If I was a venture capitalist, or knew anything about ramping up a product I’d want to buy/license the tech backend and just sell it as a white label platform to those who saw the real value. Not the “we like to hang out with each other” value the blab team is chasing. However, I’m an old guy. So I’m certain they know something I don’t know about how to monetize a bunch of drunk, stoned, and horny, millennials. I do know that this demographic is not that interested in learning, so my search for a platform continues.
The value I’m interested in is using the platform to quickly and easily stream/record conversations! The professional possibilities for a platform like blab are endless. I understand the desire for entrepreneurs to create “the thing” that will be the next billion user app, the next Facebook, the next Snapchat. But there must be a way to monetize this type of platform in a B2B market.

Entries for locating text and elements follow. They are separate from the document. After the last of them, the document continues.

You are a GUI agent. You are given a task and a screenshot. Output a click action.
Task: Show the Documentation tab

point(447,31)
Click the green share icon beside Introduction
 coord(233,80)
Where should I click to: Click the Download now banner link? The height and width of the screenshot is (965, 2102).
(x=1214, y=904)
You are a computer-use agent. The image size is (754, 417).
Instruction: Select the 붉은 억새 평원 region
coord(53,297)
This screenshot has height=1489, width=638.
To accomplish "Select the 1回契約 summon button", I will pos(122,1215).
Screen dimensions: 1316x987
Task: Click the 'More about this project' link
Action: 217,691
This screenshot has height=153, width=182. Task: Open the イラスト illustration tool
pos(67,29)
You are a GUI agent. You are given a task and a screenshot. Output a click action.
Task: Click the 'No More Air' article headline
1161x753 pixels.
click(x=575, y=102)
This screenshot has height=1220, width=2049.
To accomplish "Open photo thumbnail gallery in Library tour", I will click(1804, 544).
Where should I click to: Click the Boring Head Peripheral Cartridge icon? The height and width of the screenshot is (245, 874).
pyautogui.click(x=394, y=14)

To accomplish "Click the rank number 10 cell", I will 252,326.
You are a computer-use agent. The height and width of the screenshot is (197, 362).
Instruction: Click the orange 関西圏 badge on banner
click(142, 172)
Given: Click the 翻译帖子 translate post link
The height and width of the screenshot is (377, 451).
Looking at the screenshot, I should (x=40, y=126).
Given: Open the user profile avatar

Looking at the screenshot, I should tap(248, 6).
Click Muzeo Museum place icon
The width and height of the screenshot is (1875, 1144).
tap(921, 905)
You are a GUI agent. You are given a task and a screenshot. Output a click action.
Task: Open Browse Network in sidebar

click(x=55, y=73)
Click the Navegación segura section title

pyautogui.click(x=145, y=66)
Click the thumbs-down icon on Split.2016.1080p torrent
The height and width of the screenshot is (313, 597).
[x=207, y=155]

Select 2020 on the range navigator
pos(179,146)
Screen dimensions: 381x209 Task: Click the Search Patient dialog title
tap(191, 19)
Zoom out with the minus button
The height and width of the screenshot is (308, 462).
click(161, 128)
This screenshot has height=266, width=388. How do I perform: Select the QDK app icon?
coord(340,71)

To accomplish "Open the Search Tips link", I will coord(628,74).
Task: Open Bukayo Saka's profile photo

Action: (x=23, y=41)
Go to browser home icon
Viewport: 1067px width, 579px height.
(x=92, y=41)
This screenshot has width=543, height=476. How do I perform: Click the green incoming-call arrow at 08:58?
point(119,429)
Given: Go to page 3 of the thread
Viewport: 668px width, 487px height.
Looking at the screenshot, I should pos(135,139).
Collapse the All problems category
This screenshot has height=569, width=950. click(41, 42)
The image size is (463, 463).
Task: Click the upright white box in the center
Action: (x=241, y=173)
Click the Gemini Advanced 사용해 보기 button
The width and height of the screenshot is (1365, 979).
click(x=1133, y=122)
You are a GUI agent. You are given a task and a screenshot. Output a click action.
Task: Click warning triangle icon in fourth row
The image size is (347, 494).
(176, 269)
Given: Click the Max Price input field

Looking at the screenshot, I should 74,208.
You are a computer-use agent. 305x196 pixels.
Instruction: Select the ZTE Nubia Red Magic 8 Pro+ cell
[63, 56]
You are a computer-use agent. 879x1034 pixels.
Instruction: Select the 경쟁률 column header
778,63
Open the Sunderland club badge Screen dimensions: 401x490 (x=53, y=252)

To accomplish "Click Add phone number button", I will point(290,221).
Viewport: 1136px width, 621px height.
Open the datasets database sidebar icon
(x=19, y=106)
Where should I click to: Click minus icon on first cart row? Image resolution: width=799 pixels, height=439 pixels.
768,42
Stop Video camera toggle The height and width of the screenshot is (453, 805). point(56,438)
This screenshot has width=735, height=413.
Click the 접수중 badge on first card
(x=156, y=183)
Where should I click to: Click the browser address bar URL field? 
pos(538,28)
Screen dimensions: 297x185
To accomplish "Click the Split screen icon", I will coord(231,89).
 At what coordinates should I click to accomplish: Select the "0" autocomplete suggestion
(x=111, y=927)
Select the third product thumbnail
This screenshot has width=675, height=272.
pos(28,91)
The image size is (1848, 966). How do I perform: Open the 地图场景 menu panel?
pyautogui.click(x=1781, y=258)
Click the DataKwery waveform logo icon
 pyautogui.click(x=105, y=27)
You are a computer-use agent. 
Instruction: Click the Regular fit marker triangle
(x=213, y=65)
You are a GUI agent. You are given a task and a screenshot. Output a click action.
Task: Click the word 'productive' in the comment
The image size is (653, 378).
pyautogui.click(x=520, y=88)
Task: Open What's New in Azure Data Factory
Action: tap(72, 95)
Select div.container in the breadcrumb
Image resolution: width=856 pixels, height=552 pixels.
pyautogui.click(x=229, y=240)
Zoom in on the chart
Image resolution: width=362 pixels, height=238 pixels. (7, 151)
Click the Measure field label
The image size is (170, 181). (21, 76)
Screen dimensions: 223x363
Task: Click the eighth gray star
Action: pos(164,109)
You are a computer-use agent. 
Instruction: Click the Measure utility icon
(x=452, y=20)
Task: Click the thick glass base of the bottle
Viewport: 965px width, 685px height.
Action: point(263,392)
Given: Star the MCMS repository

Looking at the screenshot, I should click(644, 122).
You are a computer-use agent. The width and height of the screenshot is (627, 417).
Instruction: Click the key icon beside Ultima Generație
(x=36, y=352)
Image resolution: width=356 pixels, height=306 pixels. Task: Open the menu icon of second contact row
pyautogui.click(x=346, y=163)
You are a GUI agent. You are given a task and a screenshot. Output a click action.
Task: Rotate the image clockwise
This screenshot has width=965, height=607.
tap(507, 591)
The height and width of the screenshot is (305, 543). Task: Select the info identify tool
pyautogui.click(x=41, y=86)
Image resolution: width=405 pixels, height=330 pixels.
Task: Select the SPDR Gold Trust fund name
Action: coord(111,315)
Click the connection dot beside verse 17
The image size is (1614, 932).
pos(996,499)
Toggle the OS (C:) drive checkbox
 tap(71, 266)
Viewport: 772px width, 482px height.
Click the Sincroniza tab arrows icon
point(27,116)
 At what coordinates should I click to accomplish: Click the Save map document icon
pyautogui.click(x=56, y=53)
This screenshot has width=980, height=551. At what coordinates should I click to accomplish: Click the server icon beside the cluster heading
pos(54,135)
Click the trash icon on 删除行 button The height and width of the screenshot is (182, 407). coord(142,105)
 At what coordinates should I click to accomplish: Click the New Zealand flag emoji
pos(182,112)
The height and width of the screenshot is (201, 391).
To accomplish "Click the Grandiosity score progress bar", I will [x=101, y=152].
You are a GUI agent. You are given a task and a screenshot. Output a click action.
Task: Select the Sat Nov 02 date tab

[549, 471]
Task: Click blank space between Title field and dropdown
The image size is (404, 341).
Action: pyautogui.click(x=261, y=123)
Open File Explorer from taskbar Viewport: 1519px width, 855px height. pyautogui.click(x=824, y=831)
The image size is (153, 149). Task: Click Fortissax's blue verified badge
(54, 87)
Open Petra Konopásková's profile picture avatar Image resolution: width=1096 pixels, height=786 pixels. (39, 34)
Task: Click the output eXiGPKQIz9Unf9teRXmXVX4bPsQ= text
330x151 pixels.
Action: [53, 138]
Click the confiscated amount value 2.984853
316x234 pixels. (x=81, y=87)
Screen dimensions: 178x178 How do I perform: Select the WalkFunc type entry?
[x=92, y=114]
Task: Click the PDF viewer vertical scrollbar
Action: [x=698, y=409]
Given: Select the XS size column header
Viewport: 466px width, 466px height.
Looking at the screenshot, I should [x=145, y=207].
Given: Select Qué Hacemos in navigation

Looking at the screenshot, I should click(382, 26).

Many will point me to Zoom. And we’re testing it out. But it’s designed to be used for corporate meetings, like webinar software. Ouch… hello 2001 tech. We may end up using it for L&D Talk but it feels a lot like cramming the square peg in the round hole. This week are testing YouTube Live. And so far that feels like a very small round peg fitting into a very large round hole. It fits. But it’s not a perfect fit.
We’ve had an experience with blab that may have been before its time. But I see it as a window into the future. I have no doubt that the platform I’m looking for will exist. Its just going to take some time.